▶ [PROBLEM]
Reproduce verbatim the passage of the article on construction training programs, starting with "How much does" and continuing through "or visit www.nccer.org).".

[BEGIN SELECTED EXTRACT]

How to Set Up a Cost-Effective Company Training Program: Part II

July 1, 2004

How much does it cost for a construction company to launch a training program? Typically, estimates the National Center for Construction and Research’s (NCCER) Scott Fisher, it would cost less than $3,000 to get going. Here are the key steps Fisher recommends to get started:

  1. A management-level person in the company needs to be appointed as training manager. He or she must be charged with the responsibility for developing the company’s training program—and be given the backing and resources to get the job done.
  2. Next, the construction company should contact NCCER in Gainesville, FL (call 888/622-3720 or visit www.nccer.org).
  3. A staffer at NCCER will then advise the construction company to contact an existing NCCER sponsor in its region. This may be a local trade-association chapter, such as the Associated General Contractors of America (AGC) or the Associated Builders and Contractors (ABC), or a good-sized construction company offering NCCER-approved courses in-house.
  4. If a construction company desires to offer NCCER-approved courses in-house, NCCER staff will gladly provide guidance—without charge. It is wiser for a company new to formal training, Fisher suggests, to work with an existing NCCER sponsor first, thereby providing an opportunity to observe how to run an NCCER-based course.
  5. To become an NCCER sponsor, a contractor must sign an agreement with NCCER promising to use NCCER-certified craft instructors and NCCER textbooks, tests, and other training materials—and agreeing to periodic NCCER audits. The only fee is $1,200 for the one-time application. There is no formal membership or annual dues, as NCCER is funded by textbook sales and corporate contributions. A contractor can call on NCCER staff anytime for free training advice and consultation.
  6. The next step is to select a highly experienced person and send him or her to NCCER headquarters to become an NCCER-certified master trainer. Such involves a five-day course and costs $429—not including travel expenses, hotel, and food. NCCER offers this course six times a year.

[END SELECTED EXTRACT]
[BEGIN MATERIAL]

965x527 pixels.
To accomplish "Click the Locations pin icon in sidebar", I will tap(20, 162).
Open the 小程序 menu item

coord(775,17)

[END MATERIAL]

▶ [WORKED ANSWER]
How much does it cost for a construction company to launch a training program? Typically, estimates the National Center for Construction and Research’s (NCCER) Scott Fisher, it would cost less than $3,000 to get going. Here are the key steps Fisher recommends to get started:

  1. A management-level person in the company needs to be appointed as training manager. He or she must be charged with the responsibility for developing the company’s training program—and be given the backing and resources to get the job done.
  2. Next, the construction company should contact NCCER in Gainesville, FL (call 888/622-3720 or visit www.nccer.org).